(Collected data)
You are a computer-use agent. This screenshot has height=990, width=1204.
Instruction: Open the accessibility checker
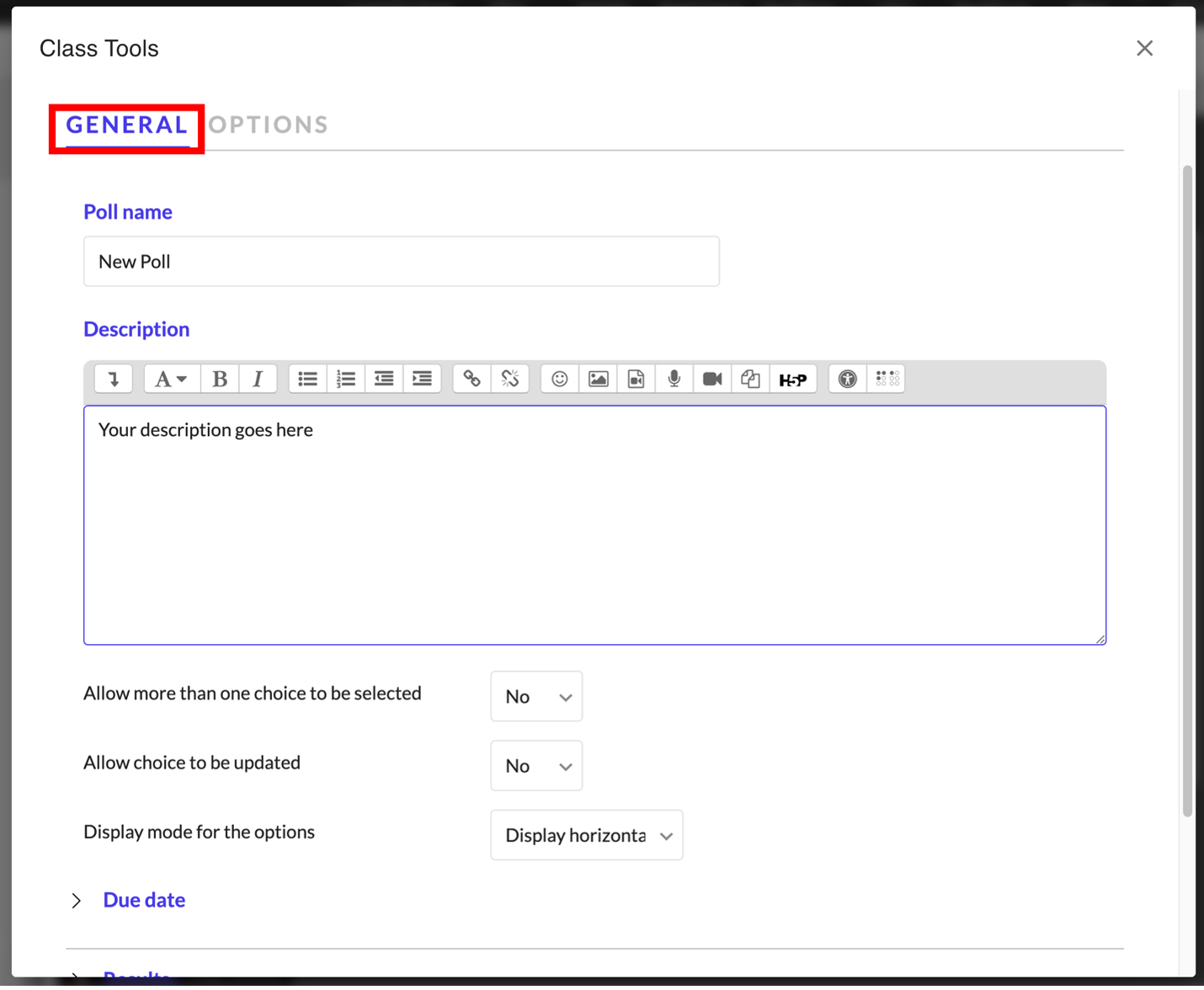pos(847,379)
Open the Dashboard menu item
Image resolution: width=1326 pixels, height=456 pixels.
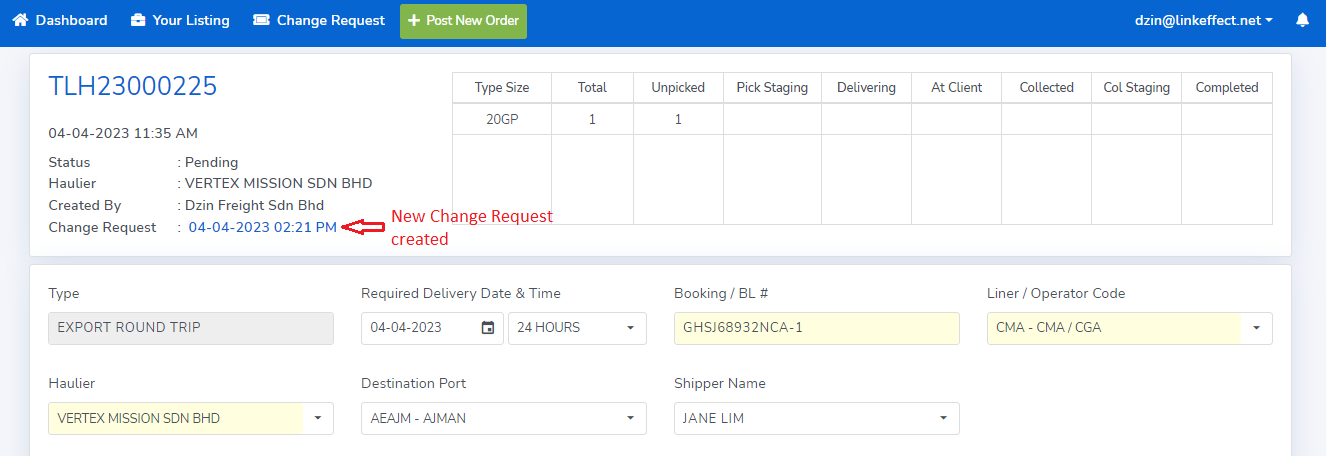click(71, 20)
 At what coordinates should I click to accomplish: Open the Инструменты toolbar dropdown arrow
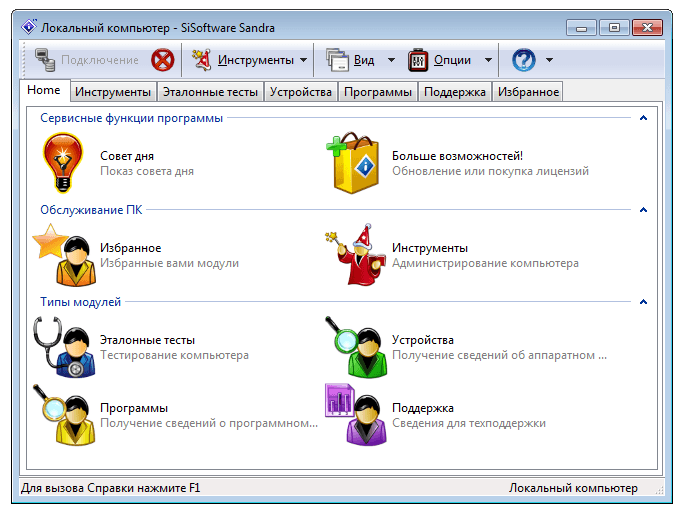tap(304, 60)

PROBLEM DESCRIPTION: After locating the line containing "Image resolution: width=1326" in the entries above, repeat only it and each later line through the end, exactly, without any pictures.

EXERCISE OUTPUT:
Image resolution: width=1326 pixels, height=456 pixels.
click(71, 20)
 At what coordinates should I click to accomplish: Open the Инструменты toolbar dropdown arrow
tap(304, 60)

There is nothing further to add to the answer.